Acts 4:23 On their release, Peter and John went back to their own people and reported all that the chief priests and the elders had said to them. 24 When they heard this, they raised their voices together in prayer to God. “Sovereign Lord,” they said, “you made the heavens and the earth and the sea, and everything in them. 25 You spoke by the Holy Spirit through the mouth of your servant, our father David:

“‘Why do the nations rage and the peoples plot in vain? 26 The kings of the earth rise up     and the rulers band together against the Lord and against his anointed one. [quote from Psalm 2]

27 Indeed Herod and Pontius Pilate met together with the Gentiles and the people of Israel in this city to conspire against your holy servant Jesus, whom you anointed. 28 They did what your power and will had decided beforehand should happen. 29 Now, Lord, consider their threats and enable your servants to speak your word with great boldness. 30 Stretch out your hand to heal and perform signs and wonders through the name of your holy servant Jesus.”

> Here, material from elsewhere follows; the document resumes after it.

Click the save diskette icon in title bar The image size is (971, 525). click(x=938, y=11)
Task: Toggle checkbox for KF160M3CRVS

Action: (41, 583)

31 After they prayed, the place where they were meeting was shaken. And they were all filled with the Holy Spirit and spoke the word of God boldly.

While understanding it was a privilege to be persecuted for the gospel message of Christ, it remained a fearsome endeavor in light of the threats of those in power. Therefore in the midst of their worship and prayer, they sought the Lord for the necessary boldness to be his witnesses in speech and ministry.

  1. Earnest prayer in the midst of crisis – Before long, Peter was back in jail and awaiting a trial before Herod. The situation looked grim, but the church set out to praying in earnest — a word that literally means “in a stretched-out manner.”

Acts 12: 4-5 … After arresting him, he put him in prison, handing him over to be guarded by four squads of four soldiers each. Herod intended to bring him out for public trial after the Passover. So Peter was kept in prison, but the church was earnestly praying to God for him.

The situation was so grave and serious that they likely had minimal hope it would turn out well, let alone that he might miraculously be delivered and show up at the door while they were praying…

Acts 12:12-17 … [Peter] went to the house of Mary the mother of John, also called Mark, where many people had gathered and were praying. 13 Peter knocked at the outer entrance, and a servant named Rhoda came to answer the door. 14 When she recognized Peter’s voice, she was so overjoyed she ran back without opening it and exclaimed, “Peter is at the door!”

15 “You’re out of your mind,” they told her. When she kept insisting that it was so, they said, “It must be his angel.”

16 But Peter kept on knocking, and when they opened the door and saw him, they were astonished. 17 Peter motioned with his hand for them to be quiet and described how the Lord had brought him out of prison. “Tell James and the other brothers and sisters about this,” he said, and then he left for another place.

A summary of the life of the early church is that they did not do anything without praising God and expressing their dependence upon him in prayer for everything.

So let’s think through Acts and the Epistles and ask, what is different eventually as compared to these early days? When did the teaching change that members of the church did not have to be people of worship and prayer, commitment and dependence? Of course, it did not change; we continue to need the same and to be the same.

Worship is not an optional thing. It is not something that is simply about songs. It is not something that you sit and watch other people do. It is about active engagement as a central feature of what the church is all about.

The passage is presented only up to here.